▶ _EXERCISE INSTRUCTIONS_:
Count the lines below that contain the word "dimensions", and give only that number.
____ DATA TO USE
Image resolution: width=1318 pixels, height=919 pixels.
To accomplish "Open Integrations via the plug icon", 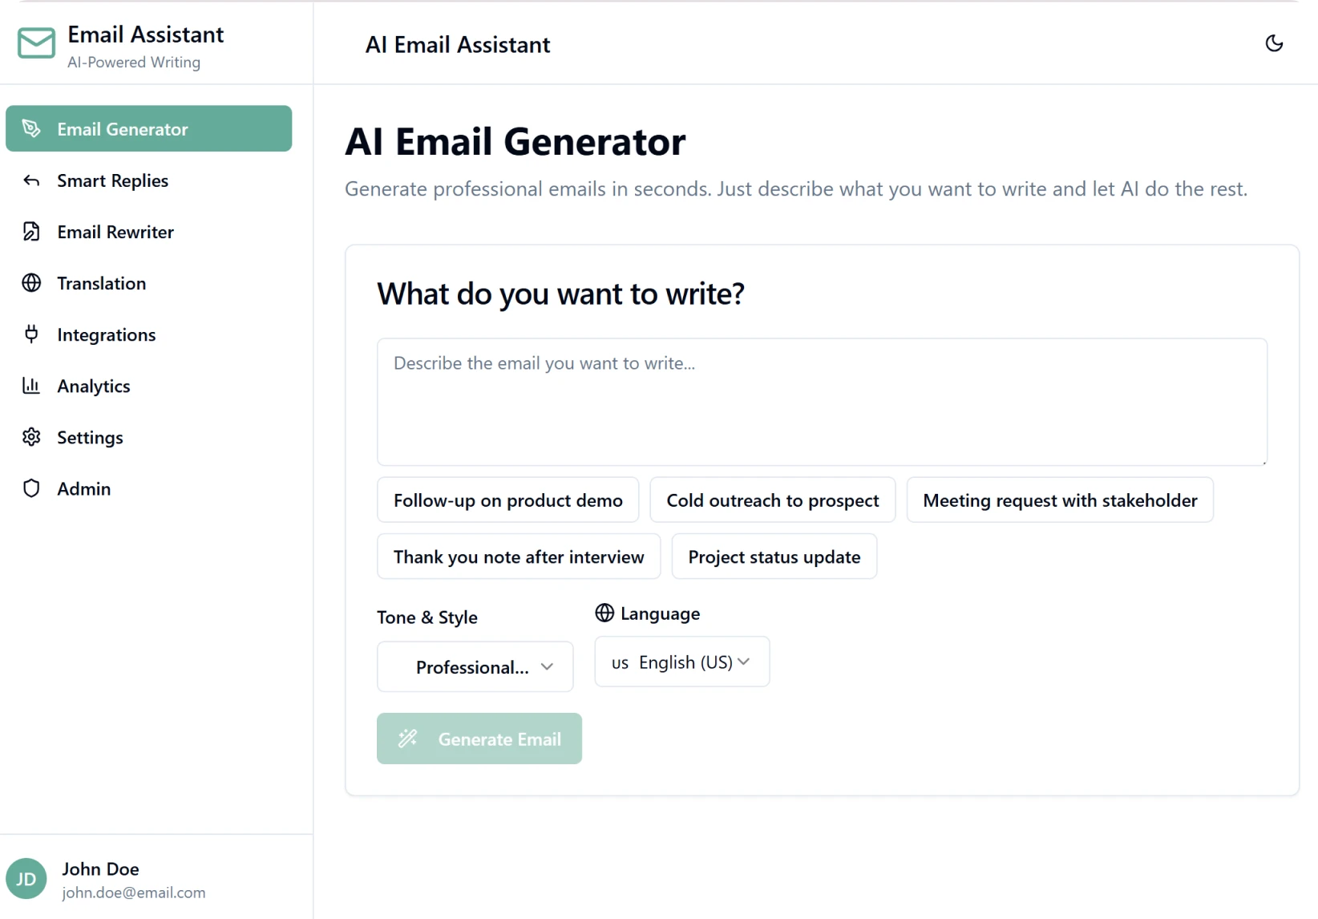I will coord(31,334).
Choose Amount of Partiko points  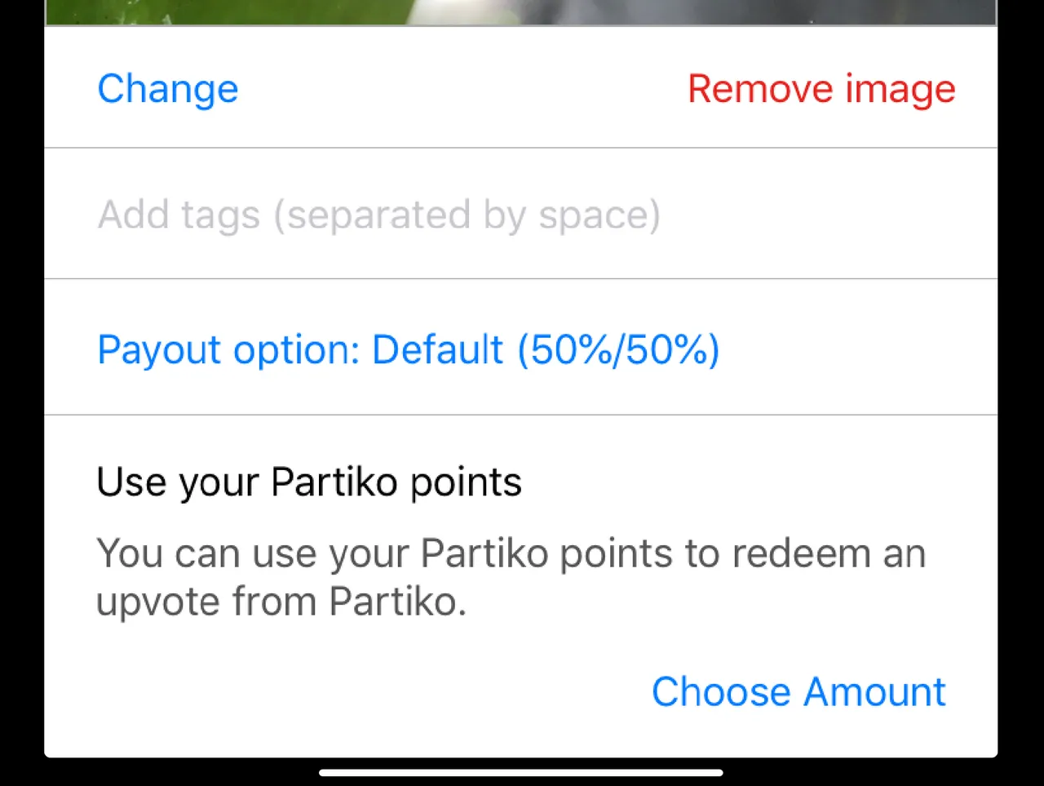point(798,692)
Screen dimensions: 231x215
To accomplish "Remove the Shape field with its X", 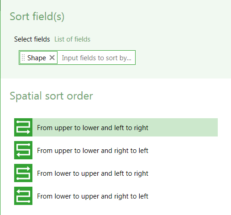I will tap(52, 58).
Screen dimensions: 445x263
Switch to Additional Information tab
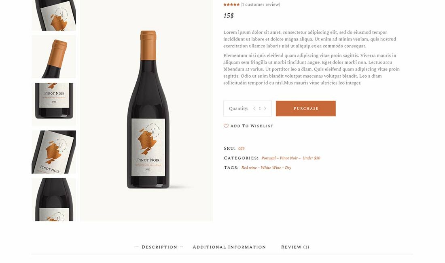[229, 247]
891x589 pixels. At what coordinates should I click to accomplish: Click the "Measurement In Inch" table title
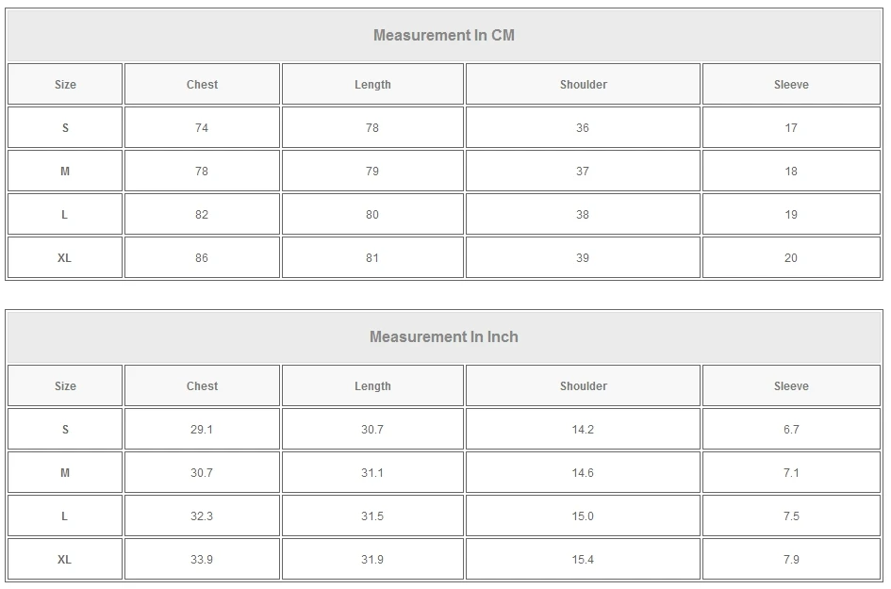pyautogui.click(x=444, y=337)
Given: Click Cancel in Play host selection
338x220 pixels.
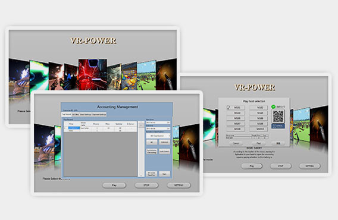Looking at the screenshot, I should (236, 143).
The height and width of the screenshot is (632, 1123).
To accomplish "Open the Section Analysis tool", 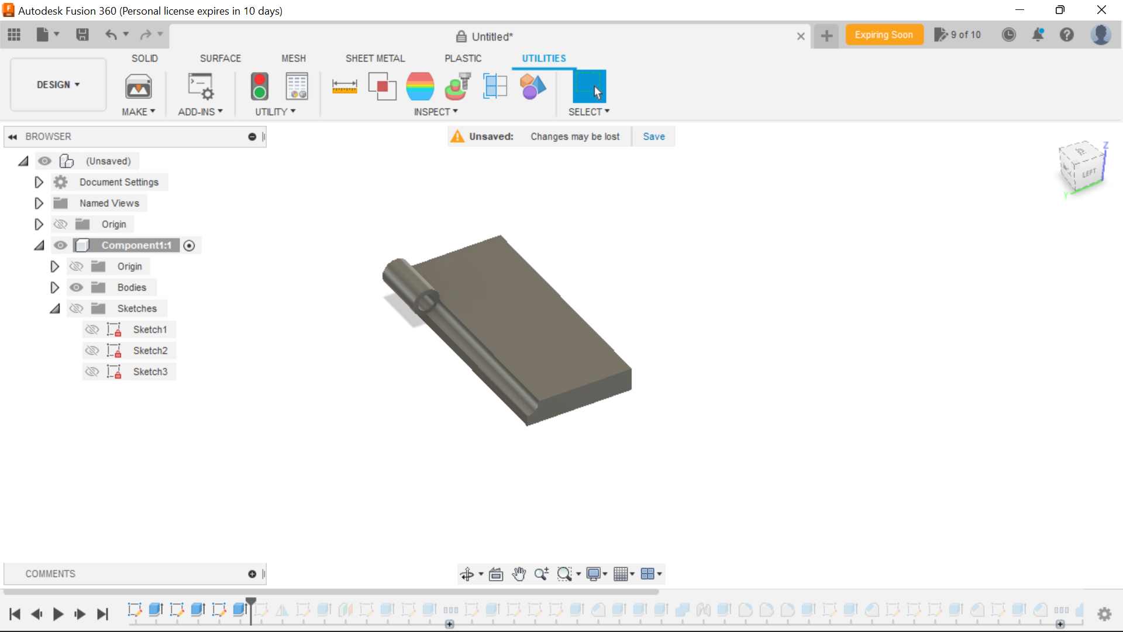I will point(494,85).
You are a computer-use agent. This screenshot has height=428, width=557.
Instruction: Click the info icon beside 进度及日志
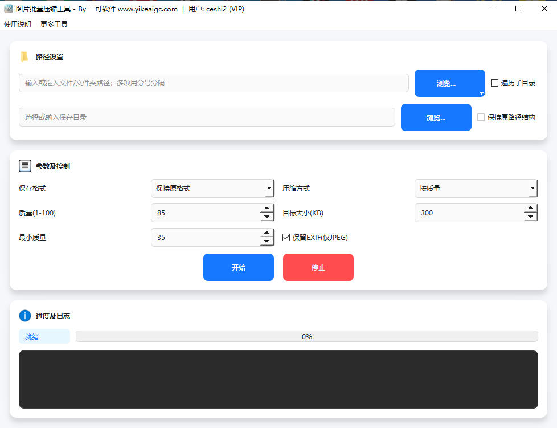point(25,316)
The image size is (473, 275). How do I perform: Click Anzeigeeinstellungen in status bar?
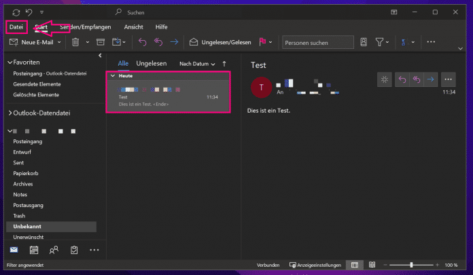click(x=315, y=264)

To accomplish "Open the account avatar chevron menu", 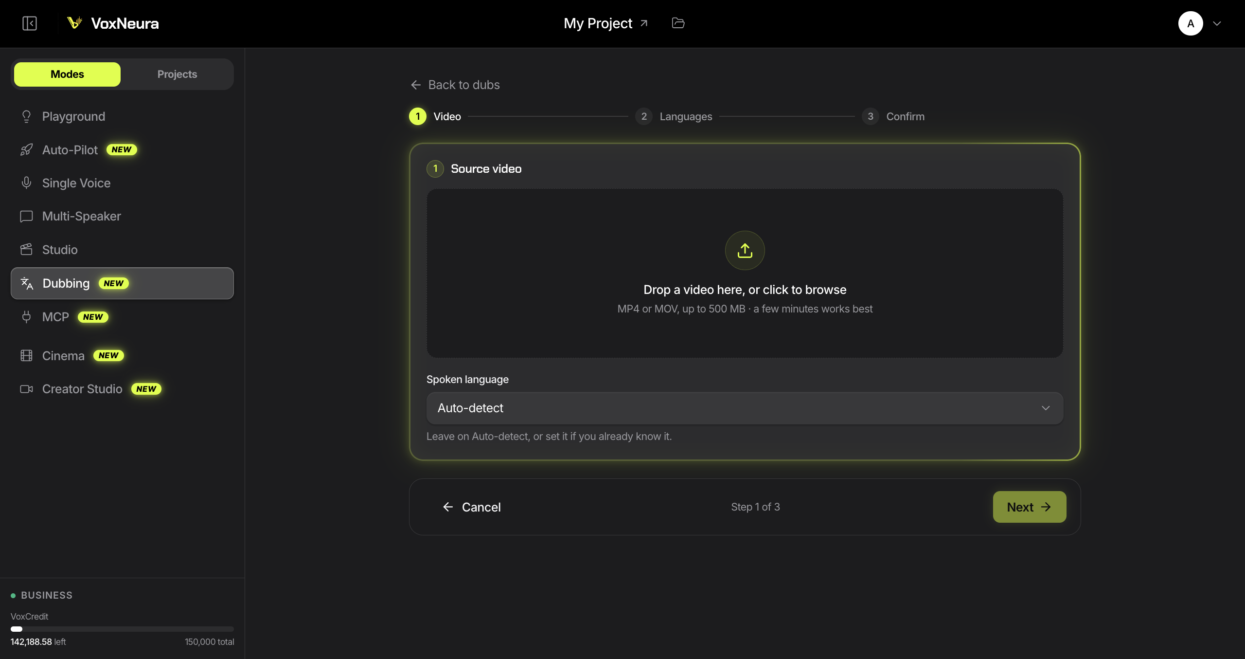I will [x=1217, y=23].
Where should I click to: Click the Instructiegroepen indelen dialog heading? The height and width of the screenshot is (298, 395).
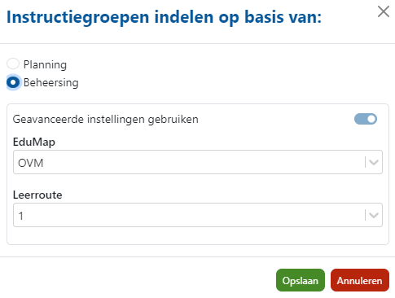[164, 17]
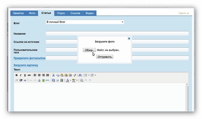Image resolution: width=202 pixels, height=119 pixels.
Task: Open the Блог selection dropdown
Action: click(85, 22)
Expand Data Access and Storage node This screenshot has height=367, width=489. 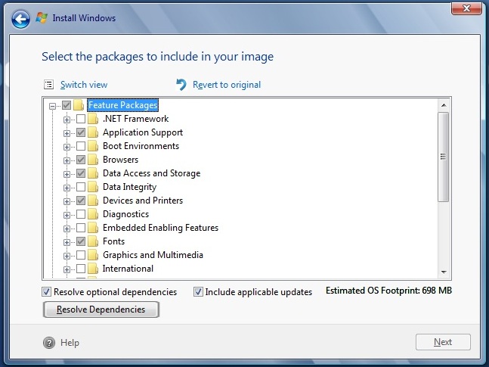[67, 173]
________
▶ _EXPECTED ANSWER_:
2